Juventus, la pazienza è finita: squadra senz’anima e Motta scaricato

Il secondo tempo di Napoli ha mostrato la vera anima fragile di una squadra insicura e colma di lacune, a cui un tecnico decantato come rivoluzionario ha infuso tutti i propri limiti
Francesco Asprea

Il secondo tempo di Napoli ha mostrato la vera anima fragile di una squadra insicura e colma di lacune, a cui un tecnico decantato come rivoluzionario ha infuso tutti i propri limiti

Se ti chiami Juventus è difficile accettare la sconfitta, ancor più se contro un avversario che ormai da sei partite di fila in casa in campionato ti prende a pallonate. Ma il pesante ko contro la capolista Napoli non lascia in casa bianconera solamente strascichi di natura matematica, visto che in una stagione già finora ampiamente al di sotto delle aspettative ieri sera è scomparso anche lo 0 dalla voce “sconfitte”. Quel che resta impresso nelle fragili teste dei giocatori è soprattutto una sensazione di impotenza e incapacità di lottare, che scaturisce da limiti che settimana dopo settimana hanno preso il sopravvento su quanto di buono fatto vedere nelle prime settimane di lavoro, quando la Vecchia Signora volava sulle ali delle entusiasmo e sulle intuizioni di un allenatore che sembra aver perso in un colpo solo credibilità e fiducia.

Nostalgia di Max

Per ritrovare un secondo tempo senza tiri della Juventus bisogna tornare indietro fino al big match contro l’Inter del 26 novembre 2023. Allora, dopo un botta e risposta tra Vlahovic e Lautaro Martinez, le due squadre si spartirono la posta in palio in un derby d’Italia che in quel momento della stagione profumava per entrambe di scudetto.  Sulla panchina bianconera sedeva allora un tale Max Allegri, che nonostante lo scontento della piazza per una squadra che pur ottenendo risultati mostrava un calcio asfittico e il più delle volte rinunciatario si era già messo l’elmetto a protezione del gruppo, con l’unica idea di perseguire gli obiettivi imposti dalla società prima di salutare a fine stagione. Quella Juve non era bella, ma aveva mentalità, carattere e soprattutto attaccamento al risultato, tutte cose che sembrano mancare a questa versione 2024/25.

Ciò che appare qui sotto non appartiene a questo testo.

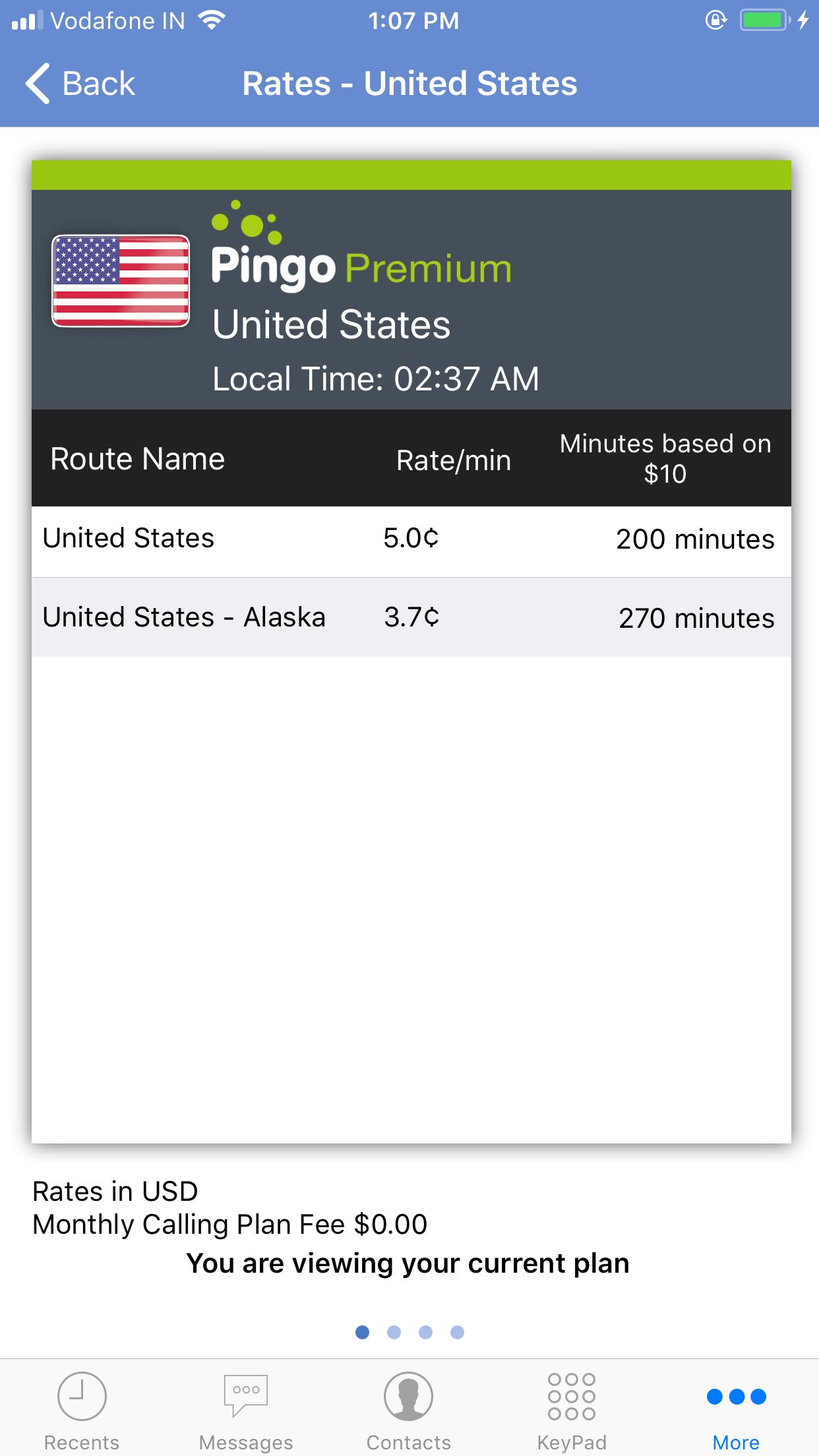
Task: Tap the United States flag image
Action: point(121,281)
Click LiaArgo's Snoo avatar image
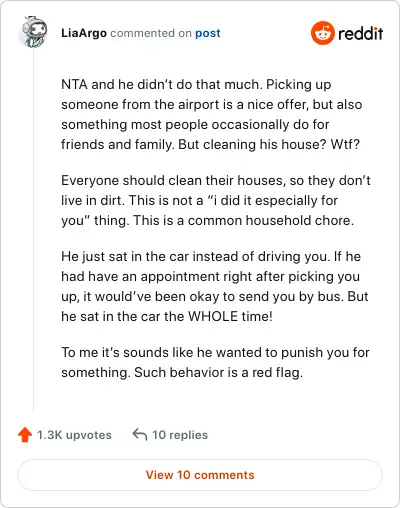The width and height of the screenshot is (400, 508). click(34, 32)
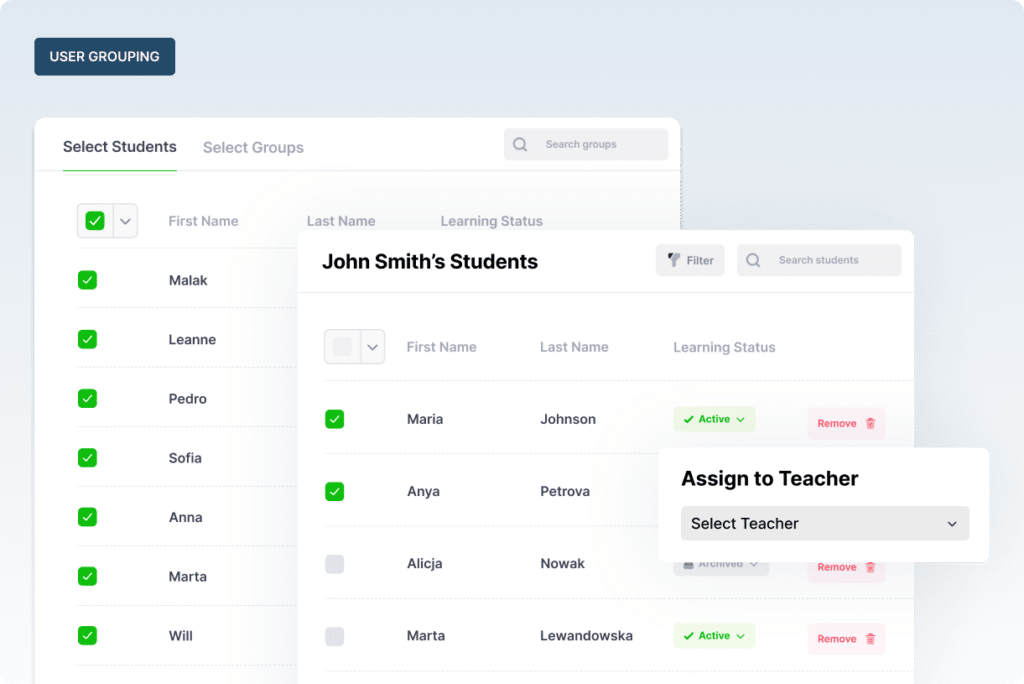Deselect the student Pedro checkbox

(87, 398)
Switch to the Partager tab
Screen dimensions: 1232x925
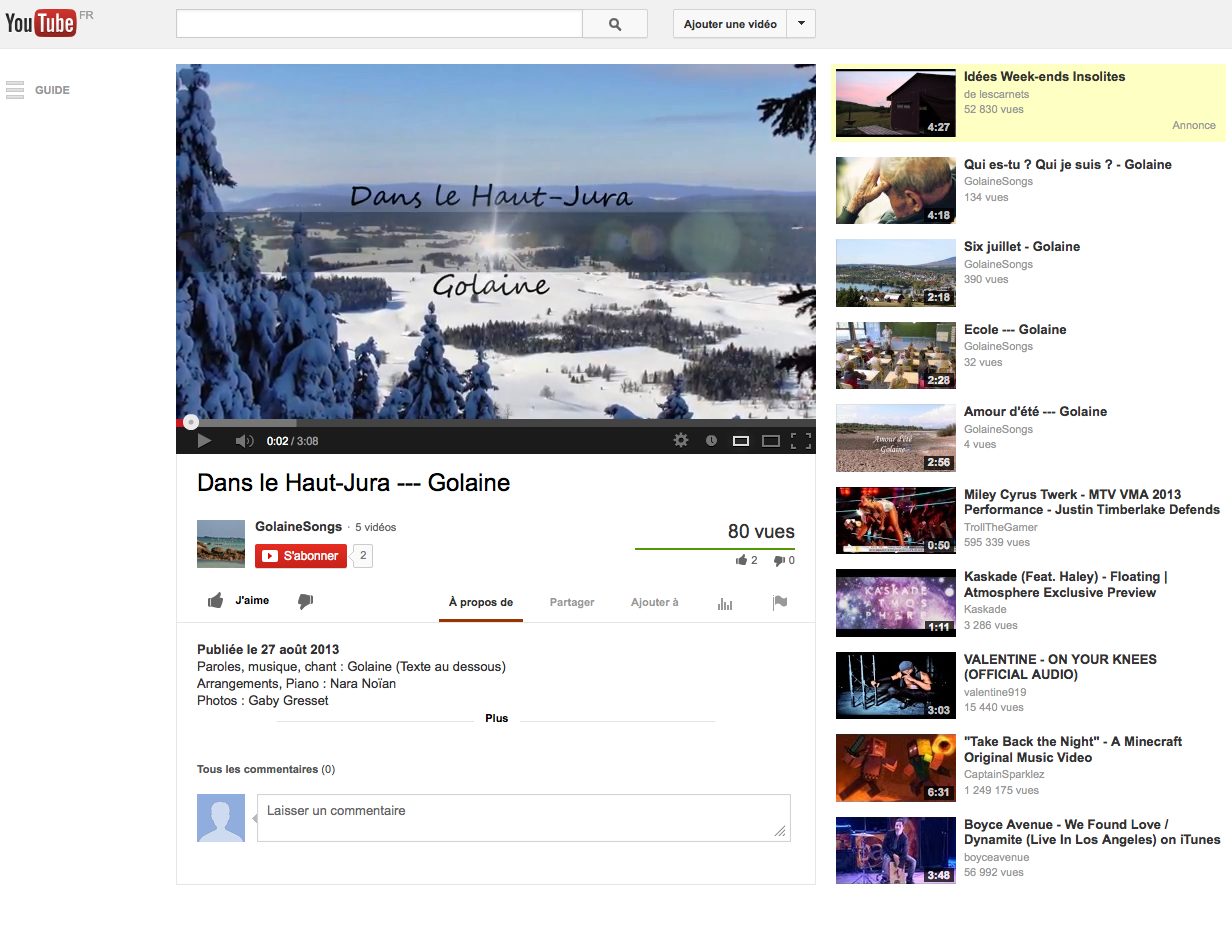pyautogui.click(x=572, y=602)
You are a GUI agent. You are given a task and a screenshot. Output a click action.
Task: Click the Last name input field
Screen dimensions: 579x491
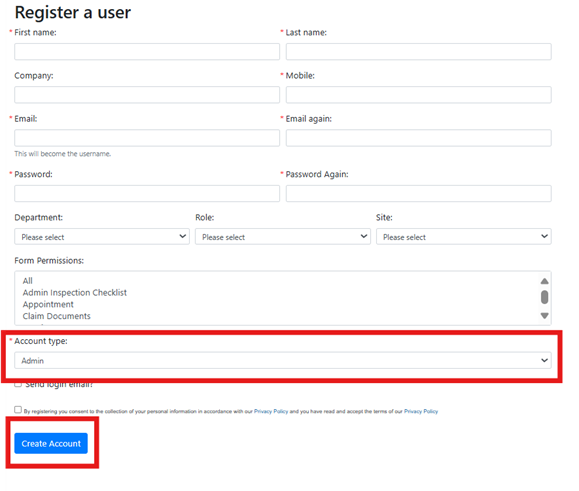tap(418, 52)
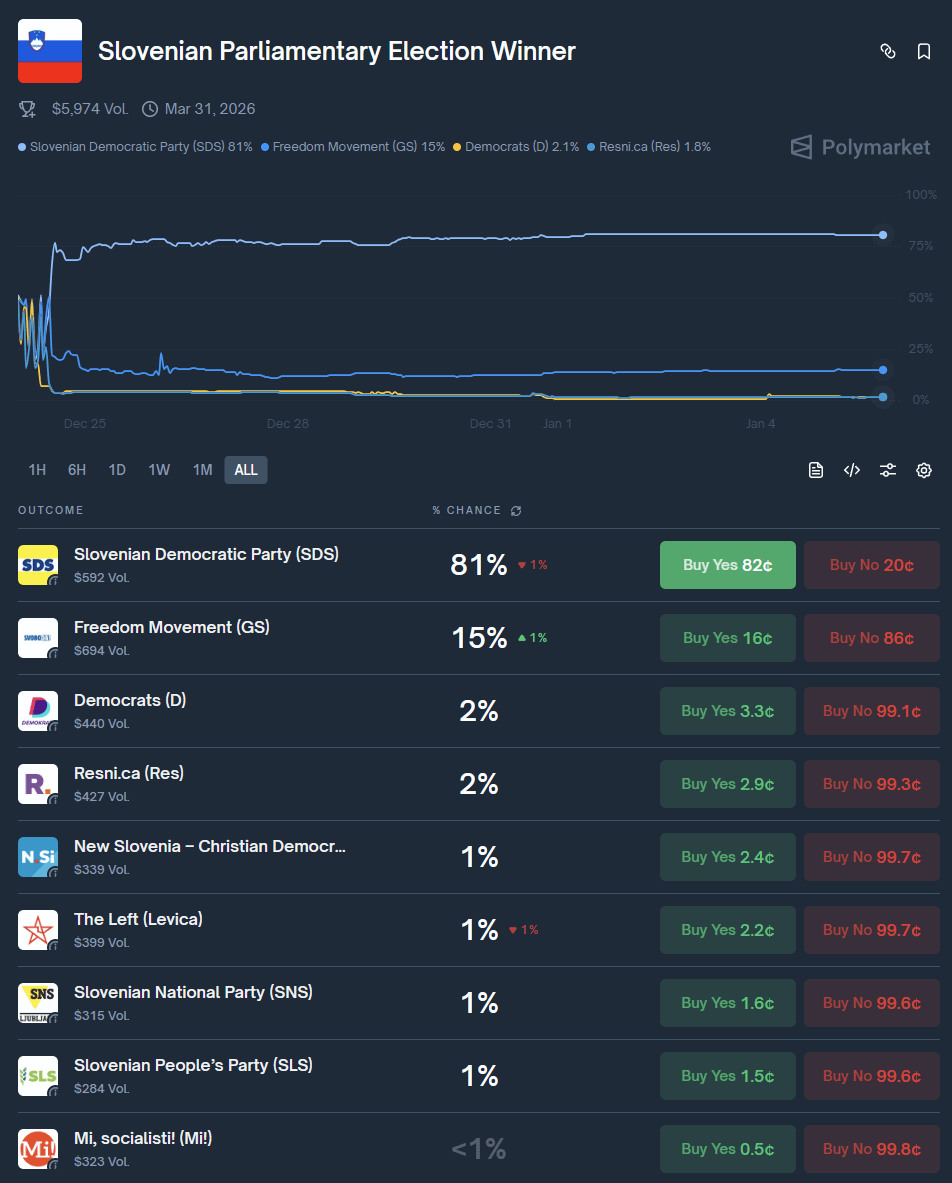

Stare sopra non conta più nulla

Il dato chiave sono i punti persi da situazione di vantaggio: 17, più del doppio rispetto all’intera passata stagione (9) e meno solo del 2019/20 (21) nelle ultime 15 edizioni del massimo torneo. E se anche Di Gregorio nel post partita ha sommessamente riconosciuto che qualcosa non funziona e che tutto non può riferirsi sempre alla scorciatoia dell’aspetto mentale, appare evidente che la squadra non creda in quello che fa e che Motta abbia piano piano perso la bussola nel gestire lo spogliatoio, tra scelte sconclusionate e un rapporto con i leader ancora una volta complicato come sempre è stato nella sua carriera.

Una squadra impotente

Questo miscuglio di fragilità produce un minestrone indigesto, che si traduce in un secondo tempo che è una dichiarazione di pura impotenza: appena il Napoli ha alzato l’asticella la squadra si è prima impaurita e poi sgretolata, finendo senza possibilità di replica nel tritacarne azzurro. E mentre Politano correva da Conte appena conquistato il rigore poi trasformato da Lukaku per il 2-1 gridando “siamo troppo forti”, chissà se qualcuno dall’altra parte si è posto invece qualche domanda facendo magari anche un briciolo di autocritica. Dalla parte di Motta, tra leader ai margini e tifosi spazientiti, ora c’è solo Giuntoli. Ma la Juventus non è per tutti: forse è arrivato davvero il momento di riflettere, almeno per salvare il salvabile.